À l’inverse, certaines personnes âgées se sentent obligées d’adopter des technologies modernes pour éviter d’être étiquetés comme étant vieux ou dépassés.
2. Indépendance et sentiment de contrôle
Le maintien de l’indépendance et de l’autonomie est essentiel à un vieillissement en santé et les personnes âgées ne veulent pas être perçues comme un fardeau. C’est pourquoi les technologies qui prolongent l’autonomie dans des activités quotidiennes peuvent être accueillies avec beaucoup d’enthousiasme. Les aînés veulent rester maîtres de leur vie et préfèrent utiliser des technologies qu’elles peuvent contrôler.
Pour d’autres, au contraire, l’utilisation des technologies d’assistance confirme leur perte d’indépendance et ils rejettent cette image de soi négative et les technologies qui y sont associées. Certains craignent aussi de devenir dépendants aux technologies d’assistance.
3. Esthétisme
Jusqu’à récemment, la conception de nombreuses technologies destinées aux personnes âgées était largement dictée par la fonction, sans égard à l’aspect esthétique (qui fait référence à l’apparence, au toucher et à la taille). Toutefois, les personnes âgées préfèrent les technologies discrètes pour éviter la gêne et les stigmates qui peuvent y être associés.

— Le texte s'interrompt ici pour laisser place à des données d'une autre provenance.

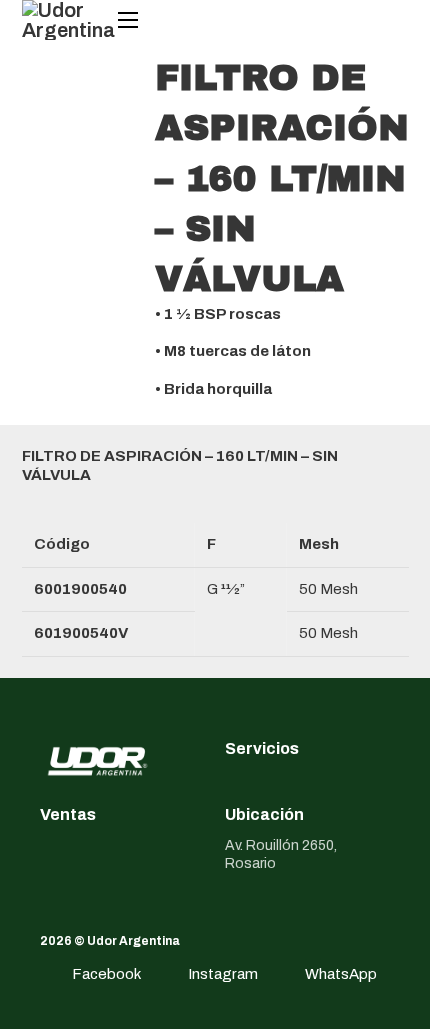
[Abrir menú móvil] (128, 20)
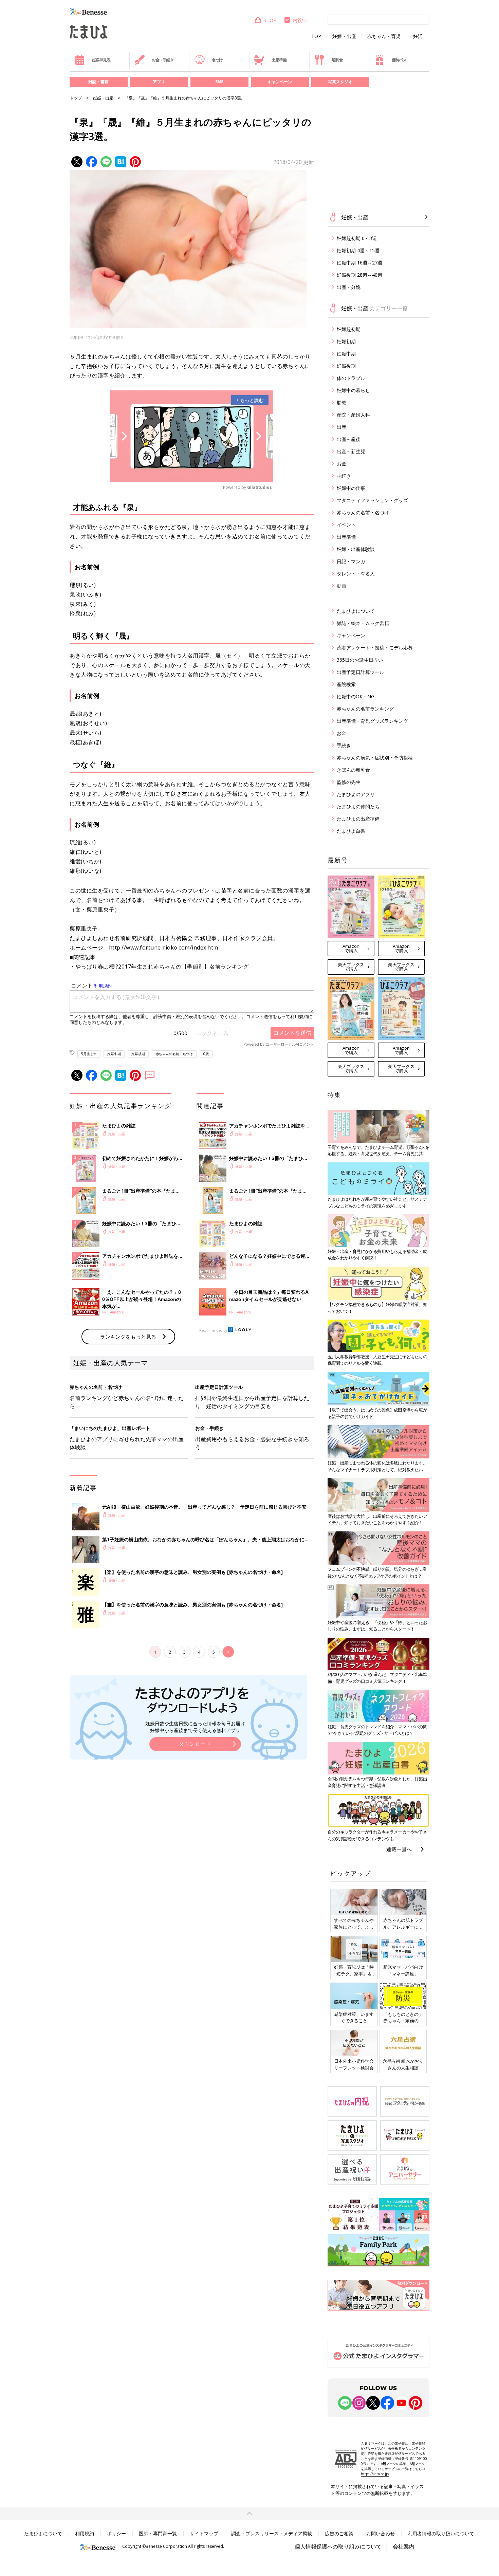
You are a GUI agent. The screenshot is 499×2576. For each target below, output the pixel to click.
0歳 (206, 1053)
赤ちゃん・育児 (384, 36)
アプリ (159, 82)
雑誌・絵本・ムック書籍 (363, 623)
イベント (346, 524)
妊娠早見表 (101, 60)
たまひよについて (356, 611)
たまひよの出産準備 (358, 818)
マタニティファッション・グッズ (372, 500)
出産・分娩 (349, 287)
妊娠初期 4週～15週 (358, 250)
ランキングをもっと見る (128, 1336)
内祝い (300, 20)
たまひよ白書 (351, 831)
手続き (344, 476)
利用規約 (84, 2533)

4. Technologies de dernier recours
Plusieurs personnes âgées n’envisagent d'utiliser les technologies d’assistance qu’en dernier recours, si elles deviennent handicapées, malades, incapables, seules ou démentes, ou si leur médecin le leur conseille. Et encore, elles peuvent tout de même remettre en question cette recommandation si elle est perçue comme incompatible avec leur perception de leurs propres capacités.
Souvent, les personnes âgées préfèrent rester chez elles et renoncer à participer aux activités communautaires qui leur sont chères plutôt que d’utiliser une technologie qui met leur handicap au premier plan.
5. Vie privée
Même si certaines personnes âgées sont prêtes à accepter une intrusion technologique dans leur vie en échange d’une plus grande sécurité, indépendance et autonomie, plusieurs craignent que quelqu’un les espionne et que leurs données soient volées ou utilisées contre elles.
Que peut-on faire pour favoriser l’adoption des technologies d’assistance ?
Les résultats de ces recherches peuvent éclairer la manière d'aborder les conversations et les décisions concernant l'utilisation des technologies d'assistance. Si vous êtes un aidant et que vous souhaitez engager une conversation avec un proche au sujet des technologies d'assistance, rappelez-vous ce qui suit:
1. Assurez-vous de discuter des besoins, des préférences et des préoccupations des personnes âgées;
2. Mettez en valeur comment ces technologies peuvent répondre à leurs besoins (accroître leur indépendance et autonomie, accroître leur mobilité et leurs interactions sociales, les aider à vieillir chez soi le plus longtemps possible ou encore améliorer leur qualité de vie);
3. Examinez si certaines technologies peuvent mieux répondre à leurs inquiétudes, que ce soit en lien avec l’esthétisme de la technologie ou encore des craintes relatives à leur vie privée; et
4. Demandez à leur professionnel de la santé si des outils d'aide à la décision sont disponibles pour aider à prendre des décisions sur les technologies d'assistance, mais aussi des ressources qui peuvent vous aider (vous et votre proche) à naviguer parmi les programmes financés par l'État et les organismes de bienfaisance pour obtenir des technologies d'assistance.